WHAT YOU WILL DO >> Reproduce the stretch from the line containing "The height and width of the screenshot is (364, 594)." through the line containing "Action: [398, 415]". Keep the requests unchanged, scale every click coordinate in the answers by 1.75, round each to a whole number with halves going up, and output only those lines.

INFORMATION GIVEN >>
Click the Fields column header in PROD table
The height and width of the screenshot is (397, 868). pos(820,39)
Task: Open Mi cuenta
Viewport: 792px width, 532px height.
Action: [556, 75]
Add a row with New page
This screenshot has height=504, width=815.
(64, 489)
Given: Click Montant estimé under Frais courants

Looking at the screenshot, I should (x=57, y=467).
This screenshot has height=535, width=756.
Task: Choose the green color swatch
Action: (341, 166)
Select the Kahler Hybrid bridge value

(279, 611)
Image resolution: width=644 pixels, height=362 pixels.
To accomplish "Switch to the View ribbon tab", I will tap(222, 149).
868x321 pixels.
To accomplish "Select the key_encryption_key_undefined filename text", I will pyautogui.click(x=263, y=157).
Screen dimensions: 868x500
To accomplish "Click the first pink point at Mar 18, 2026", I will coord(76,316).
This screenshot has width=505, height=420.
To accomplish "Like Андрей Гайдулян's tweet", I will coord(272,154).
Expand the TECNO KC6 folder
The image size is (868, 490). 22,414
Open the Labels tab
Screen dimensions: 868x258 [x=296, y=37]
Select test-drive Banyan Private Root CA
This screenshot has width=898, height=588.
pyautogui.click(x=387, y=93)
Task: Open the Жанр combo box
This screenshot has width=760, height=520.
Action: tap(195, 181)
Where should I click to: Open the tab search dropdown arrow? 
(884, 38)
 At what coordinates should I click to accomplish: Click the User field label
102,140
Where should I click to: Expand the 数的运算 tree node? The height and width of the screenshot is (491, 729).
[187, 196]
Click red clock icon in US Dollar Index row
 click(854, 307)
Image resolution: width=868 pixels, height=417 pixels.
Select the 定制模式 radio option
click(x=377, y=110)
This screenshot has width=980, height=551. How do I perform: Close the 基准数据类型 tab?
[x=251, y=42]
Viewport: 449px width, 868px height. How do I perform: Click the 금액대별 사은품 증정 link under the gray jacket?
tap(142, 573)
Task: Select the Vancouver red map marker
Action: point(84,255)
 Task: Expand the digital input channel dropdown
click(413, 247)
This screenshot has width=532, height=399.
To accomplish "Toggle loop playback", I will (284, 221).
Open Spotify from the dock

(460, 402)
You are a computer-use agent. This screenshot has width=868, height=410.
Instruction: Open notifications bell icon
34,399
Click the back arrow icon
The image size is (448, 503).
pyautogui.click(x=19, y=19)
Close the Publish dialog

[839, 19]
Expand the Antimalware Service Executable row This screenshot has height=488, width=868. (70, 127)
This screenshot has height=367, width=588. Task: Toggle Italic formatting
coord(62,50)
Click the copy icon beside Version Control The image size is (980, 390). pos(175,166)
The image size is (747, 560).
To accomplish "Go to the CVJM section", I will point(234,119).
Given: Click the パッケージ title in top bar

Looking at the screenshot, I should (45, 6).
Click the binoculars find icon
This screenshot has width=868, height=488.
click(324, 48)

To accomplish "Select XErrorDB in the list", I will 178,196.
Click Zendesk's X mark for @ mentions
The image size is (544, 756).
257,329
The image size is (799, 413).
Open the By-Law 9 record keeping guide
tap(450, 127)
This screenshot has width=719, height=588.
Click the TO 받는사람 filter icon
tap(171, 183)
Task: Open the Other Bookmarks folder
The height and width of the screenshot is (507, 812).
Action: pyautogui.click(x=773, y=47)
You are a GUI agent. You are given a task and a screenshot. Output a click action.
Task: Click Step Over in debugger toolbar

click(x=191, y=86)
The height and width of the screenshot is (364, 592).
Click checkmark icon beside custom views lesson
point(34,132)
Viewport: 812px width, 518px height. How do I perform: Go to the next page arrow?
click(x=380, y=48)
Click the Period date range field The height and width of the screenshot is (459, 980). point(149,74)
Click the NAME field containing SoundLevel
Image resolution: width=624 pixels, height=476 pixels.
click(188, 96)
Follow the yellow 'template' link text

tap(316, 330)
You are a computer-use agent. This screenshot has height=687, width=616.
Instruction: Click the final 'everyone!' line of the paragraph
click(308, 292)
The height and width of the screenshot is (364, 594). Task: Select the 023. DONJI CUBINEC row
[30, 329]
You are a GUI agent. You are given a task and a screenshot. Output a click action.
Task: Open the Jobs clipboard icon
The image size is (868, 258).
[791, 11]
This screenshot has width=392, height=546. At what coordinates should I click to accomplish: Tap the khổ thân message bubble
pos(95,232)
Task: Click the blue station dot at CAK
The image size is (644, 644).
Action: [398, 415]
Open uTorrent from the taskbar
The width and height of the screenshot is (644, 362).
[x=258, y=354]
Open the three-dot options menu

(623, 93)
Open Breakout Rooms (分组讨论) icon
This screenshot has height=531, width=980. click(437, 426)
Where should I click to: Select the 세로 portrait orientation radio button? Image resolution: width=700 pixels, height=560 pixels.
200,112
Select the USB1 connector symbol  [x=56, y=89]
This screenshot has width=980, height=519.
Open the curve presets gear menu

FINAL RESULT >>
The height and width of the screenshot is (364, 594). Task: Select the 023. DONJI CUBINEC row
[53, 576]
You are a GUI agent. You are given a task and a screenshot. Output a click action.
Task: Open the Jobs clipboard icon
The image size is (868, 258).
[1384, 19]
This screenshot has width=392, height=546. At what coordinates should I click to accomplish: Tap the khổ thân message bubble
pos(166,406)
Task: Click the blue station dot at CAK
The image size is (644, 644).
Action: [697, 726]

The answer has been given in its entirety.